(Collected data)

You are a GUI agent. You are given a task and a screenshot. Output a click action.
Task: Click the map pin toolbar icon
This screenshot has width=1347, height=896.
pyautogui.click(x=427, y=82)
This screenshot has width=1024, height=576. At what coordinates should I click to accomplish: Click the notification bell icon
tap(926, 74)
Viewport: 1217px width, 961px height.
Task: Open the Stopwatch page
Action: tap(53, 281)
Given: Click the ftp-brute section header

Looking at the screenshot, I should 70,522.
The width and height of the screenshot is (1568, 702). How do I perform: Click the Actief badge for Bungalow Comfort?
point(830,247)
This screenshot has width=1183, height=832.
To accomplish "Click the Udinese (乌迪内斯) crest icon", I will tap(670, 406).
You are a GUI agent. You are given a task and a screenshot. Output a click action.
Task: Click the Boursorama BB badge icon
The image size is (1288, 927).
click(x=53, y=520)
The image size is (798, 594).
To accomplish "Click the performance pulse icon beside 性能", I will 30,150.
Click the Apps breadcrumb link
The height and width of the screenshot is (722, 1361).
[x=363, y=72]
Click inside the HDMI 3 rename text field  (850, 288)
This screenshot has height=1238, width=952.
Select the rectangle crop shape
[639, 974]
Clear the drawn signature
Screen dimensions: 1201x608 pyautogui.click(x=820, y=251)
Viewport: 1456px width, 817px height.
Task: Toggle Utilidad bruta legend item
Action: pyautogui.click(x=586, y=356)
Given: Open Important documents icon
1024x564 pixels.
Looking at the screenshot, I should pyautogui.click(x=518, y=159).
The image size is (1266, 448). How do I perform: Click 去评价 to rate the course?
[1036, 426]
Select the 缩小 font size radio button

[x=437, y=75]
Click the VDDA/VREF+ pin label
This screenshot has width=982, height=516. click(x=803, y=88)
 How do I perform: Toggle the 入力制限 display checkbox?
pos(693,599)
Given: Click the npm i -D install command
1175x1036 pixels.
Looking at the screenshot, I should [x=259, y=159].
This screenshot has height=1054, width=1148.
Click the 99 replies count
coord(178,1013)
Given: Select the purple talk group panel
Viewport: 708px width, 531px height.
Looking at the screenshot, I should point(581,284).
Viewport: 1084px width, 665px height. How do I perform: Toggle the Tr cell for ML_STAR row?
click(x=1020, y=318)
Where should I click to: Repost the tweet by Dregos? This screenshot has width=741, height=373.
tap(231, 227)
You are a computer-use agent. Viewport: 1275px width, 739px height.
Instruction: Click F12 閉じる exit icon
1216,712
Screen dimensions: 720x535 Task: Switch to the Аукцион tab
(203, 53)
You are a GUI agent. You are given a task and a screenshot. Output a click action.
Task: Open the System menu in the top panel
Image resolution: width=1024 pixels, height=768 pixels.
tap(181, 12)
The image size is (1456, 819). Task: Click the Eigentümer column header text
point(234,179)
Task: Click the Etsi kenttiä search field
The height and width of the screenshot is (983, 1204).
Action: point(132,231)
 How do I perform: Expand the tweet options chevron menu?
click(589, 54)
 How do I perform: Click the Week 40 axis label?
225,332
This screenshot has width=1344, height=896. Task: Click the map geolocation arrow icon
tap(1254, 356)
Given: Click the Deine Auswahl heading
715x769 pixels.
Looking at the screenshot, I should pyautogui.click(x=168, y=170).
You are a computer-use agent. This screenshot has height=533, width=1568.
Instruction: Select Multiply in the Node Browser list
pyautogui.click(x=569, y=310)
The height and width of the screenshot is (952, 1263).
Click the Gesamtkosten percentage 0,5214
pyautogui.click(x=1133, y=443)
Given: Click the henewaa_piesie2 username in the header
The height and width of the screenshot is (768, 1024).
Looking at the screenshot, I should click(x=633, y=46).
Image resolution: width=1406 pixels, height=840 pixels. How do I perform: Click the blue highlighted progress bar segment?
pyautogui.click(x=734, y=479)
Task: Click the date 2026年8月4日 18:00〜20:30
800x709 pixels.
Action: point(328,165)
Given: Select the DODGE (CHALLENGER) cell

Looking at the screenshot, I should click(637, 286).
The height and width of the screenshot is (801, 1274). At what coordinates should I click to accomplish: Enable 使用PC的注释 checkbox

_EXERCISE DIRECTIONS_: Restate every entry above word for word.

_EXERCISE RESULT_:
You are a GUI agent. You are given a task and a screenshot. Output a click action.
Task: Click the map pin toolbar icon
This screenshot has width=1347, height=896.
pyautogui.click(x=427, y=82)
This screenshot has width=1024, height=576. At what coordinates should I click to accomplish: Click the notification bell icon
tap(926, 74)
Viewport: 1217px width, 961px height.
Task: Open the Stopwatch page
Action: tap(53, 281)
Given: Click the ftp-brute section header

Looking at the screenshot, I should 70,522.
The width and height of the screenshot is (1568, 702). How do I perform: Click the Actief badge for Bungalow Comfort?
point(830,247)
This screenshot has width=1183, height=832.
To accomplish "Click the Udinese (乌迪内斯) crest icon", I will tap(670, 406).
You are a GUI agent. You are given a task and a screenshot. Output a click action.
Task: Click the Boursorama BB badge icon
The image size is (1288, 927).
click(x=53, y=520)
The image size is (798, 594).
To accomplish "Click the performance pulse icon beside 性能", I will 30,150.
Click the Apps breadcrumb link
The height and width of the screenshot is (722, 1361).
[x=363, y=72]
Click inside the HDMI 3 rename text field  (850, 288)
This screenshot has height=1238, width=952.
Select the rectangle crop shape
[639, 974]
Clear the drawn signature
Screen dimensions: 1201x608 pyautogui.click(x=820, y=251)
Viewport: 1456px width, 817px height.
Task: Toggle Utilidad bruta legend item
Action: pyautogui.click(x=586, y=356)
Given: Open Important documents icon
1024x564 pixels.
Looking at the screenshot, I should pyautogui.click(x=518, y=159).
The image size is (1266, 448). How do I perform: Click 去评价 to rate the course?
[1036, 426]
Select the 缩小 font size radio button

[x=437, y=75]
Click the VDDA/VREF+ pin label
This screenshot has width=982, height=516. click(x=803, y=88)
 How do I perform: Toggle the 入力制限 display checkbox?
pos(693,599)
Given: Click the npm i -D install command
1175x1036 pixels.
Looking at the screenshot, I should [x=259, y=159].
This screenshot has height=1054, width=1148.
Click the 99 replies count
coord(178,1013)
Given: Select the purple talk group panel
Viewport: 708px width, 531px height.
Looking at the screenshot, I should point(581,284).
Viewport: 1084px width, 665px height. How do I perform: Toggle the Tr cell for ML_STAR row?
click(x=1020, y=318)
Where should I click to: Repost the tweet by Dregos? This screenshot has width=741, height=373.
tap(231, 227)
You are a computer-use agent. Viewport: 1275px width, 739px height.
Instruction: Click F12 閉じる exit icon
1216,712
Screen dimensions: 720x535 Task: Switch to the Аукцион tab
(203, 53)
You are a GUI agent. You are given a task and a screenshot. Output a click action.
Task: Open the System menu in the top panel
Image resolution: width=1024 pixels, height=768 pixels.
tap(181, 12)
The image size is (1456, 819). Task: Click the Eigentümer column header text
point(234,179)
Task: Click the Etsi kenttiä search field
The height and width of the screenshot is (983, 1204).
Action: point(132,231)
 How do I perform: Expand the tweet options chevron menu?
click(589, 54)
 How do I perform: Click the Week 40 axis label?
225,332
This screenshot has width=1344, height=896. Task: Click the map geolocation arrow icon
tap(1254, 356)
Given: Click the Deine Auswahl heading
715x769 pixels.
Looking at the screenshot, I should pyautogui.click(x=168, y=170).
You are a computer-use agent. This screenshot has height=533, width=1568.
Instruction: Select Multiply in the Node Browser list
pyautogui.click(x=569, y=310)
The height and width of the screenshot is (952, 1263).
Click the Gesamtkosten percentage 0,5214
pyautogui.click(x=1133, y=443)
Given: Click the henewaa_piesie2 username in the header
The height and width of the screenshot is (768, 1024).
Looking at the screenshot, I should click(x=633, y=46).
Image resolution: width=1406 pixels, height=840 pixels. How do I perform: Click the blue highlighted progress bar segment?
pyautogui.click(x=734, y=479)
Task: Click the date 2026年8月4日 18:00〜20:30
800x709 pixels.
Action: point(328,165)
Given: Select the DODGE (CHALLENGER) cell

Looking at the screenshot, I should click(637, 286).
The height and width of the screenshot is (801, 1274). At what coordinates should I click to accomplish: Enable 使用PC的注释 checkbox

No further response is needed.